IN THE COURT OF CRIMINAL APPEALS OF TENNESSEE
AT JACKSON
Assigned on Briefs September 11, 2007
STATE OF TENNESSEE v. JAMES DAVID JOHNSON
Direct Appeal from the Circuit Court for Tipton County
Nos. 5132, 5221 Joseph H. Walker, III, Judge
No. W2006-01842-CCA-R3-CD - Filed February 6, 2008
The defendant, James David Johnson, was convicted of premeditated first degree murder; felony first
degree murder; aggravated robbery, a Class B felony; and theft over $10,000, a Class C felony. The
felony first degree murder conviction was merged with the premeditated first degree murder, and a
life sentence was imposed. The defendant was sentenced to eighteen years as a multiple offender
for aggravated robbery and to fifteen years as a career offender for theft over $10,000. The theft
offense was set as concurrent to the aggravated robbery, but the two, together, were consecutive to
the life sentence. This resulted in an effective sentence of life imprisonment plus eighteen years.
On appeal, the defendant submits three issues: (1) the evidence was insufficient to support the
convictions; (2) the trial court erred in failing to suppress the defendant’s statements; and (3) the trial
court erred in admitting hearsay testimony. After review, we affirm the convictions.
Tenn. R. App. P. 3 Appeal as of Right; Judgments of the Circuit Court Affirmed
JOHN EVERETT WILLIAMS, J., delivered the opinion of the court, in which DAVID H. WELLES and
ALAN E. GLENN , JJ., joined.
Gary F. Antrican, District Public Defender; and Julie K. Pillow, Kari I. Weber, and W. Ray Glasgow,
Assistant Public Defenders, for the appellant, James David Johnson.
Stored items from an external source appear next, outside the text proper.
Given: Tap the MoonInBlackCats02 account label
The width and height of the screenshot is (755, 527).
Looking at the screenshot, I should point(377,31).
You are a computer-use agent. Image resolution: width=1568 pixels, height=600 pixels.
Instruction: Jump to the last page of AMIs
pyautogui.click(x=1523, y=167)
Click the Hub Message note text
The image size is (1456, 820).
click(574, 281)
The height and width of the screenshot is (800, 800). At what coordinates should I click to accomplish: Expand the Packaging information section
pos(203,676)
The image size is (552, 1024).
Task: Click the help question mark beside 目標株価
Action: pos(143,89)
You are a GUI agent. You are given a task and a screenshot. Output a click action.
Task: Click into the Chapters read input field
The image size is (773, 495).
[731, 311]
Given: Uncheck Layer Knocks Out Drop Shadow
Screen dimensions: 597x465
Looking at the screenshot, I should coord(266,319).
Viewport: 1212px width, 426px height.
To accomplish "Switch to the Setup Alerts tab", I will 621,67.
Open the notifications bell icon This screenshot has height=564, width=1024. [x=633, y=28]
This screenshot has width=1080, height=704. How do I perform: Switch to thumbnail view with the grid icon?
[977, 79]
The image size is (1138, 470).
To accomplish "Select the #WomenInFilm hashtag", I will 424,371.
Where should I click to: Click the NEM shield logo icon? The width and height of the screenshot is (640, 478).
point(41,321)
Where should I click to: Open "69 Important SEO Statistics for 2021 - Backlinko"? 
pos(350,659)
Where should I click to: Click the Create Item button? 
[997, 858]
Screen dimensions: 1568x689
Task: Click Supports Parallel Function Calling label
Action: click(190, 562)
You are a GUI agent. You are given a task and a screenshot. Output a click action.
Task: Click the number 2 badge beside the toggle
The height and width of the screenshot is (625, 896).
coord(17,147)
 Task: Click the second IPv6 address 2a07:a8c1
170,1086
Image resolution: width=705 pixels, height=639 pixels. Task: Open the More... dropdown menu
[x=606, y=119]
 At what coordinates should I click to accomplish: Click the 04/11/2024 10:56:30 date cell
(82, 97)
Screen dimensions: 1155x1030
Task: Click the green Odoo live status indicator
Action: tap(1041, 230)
Robert E. Cooper, Jr., Attorney General and Reporter; Leslie E. Price, Assistant Attorney General;
and D. Michael Dunavant, District Attorney General, for the appellee, State of Tennessee.
OPINION
Florence Jean Hall, the seventy-three-year-old victim, was found dead in her garage on July
3, 2003. The victim owned several residential and commercial properties which she rented. The
victim’s purse was missing and was never recovered. Her son, Jack Hall, Jr., stated that on the third
of the month the victim would have been collecting rental money and often would have one to ten
thousand dollars cash in her purse. A diamond pendant and a diamond ring were the only jewelry
items known by the victim’s family to have been removed. Jack Hall, Jr., estimated the value of the
diamond ring was $25,000.
Dr. O. C. Smith, a forensic pathologist, testified that the victim died from multiple injuries.
She suffered blunt trauma to the head and was strangled with a shirt used as a ligature. The ligature
was left on the victim’s neck.
Daryl Griggs, an employee of Hall’s Rental, stated that the defendant had worked for the
victim in the past. The victim had terminated the defendant in April of 2003.
The diamond from the victim’s diamond ring was recovered from a jewelry store in
Memphis. The owner of the store stated that the ring had been purchased in July 2003 for three
hundred to four hundred dollars. The seller produced no identification and claimed the ring had been
found.
The defendant was interviewed by officers on several occasions. During two of the
interviews, the defendant admitted being at the scene of the murder but named two other individuals
as the perpetrators. In both of these statements, the defendant admitted to acquiring possession of
the victim’s ring and selling it.
The defendant was questioned again on April 20, 2005, and admitted to his sole
responsibility for the crimes. He stated that the victim caught him in the garage and slapped him.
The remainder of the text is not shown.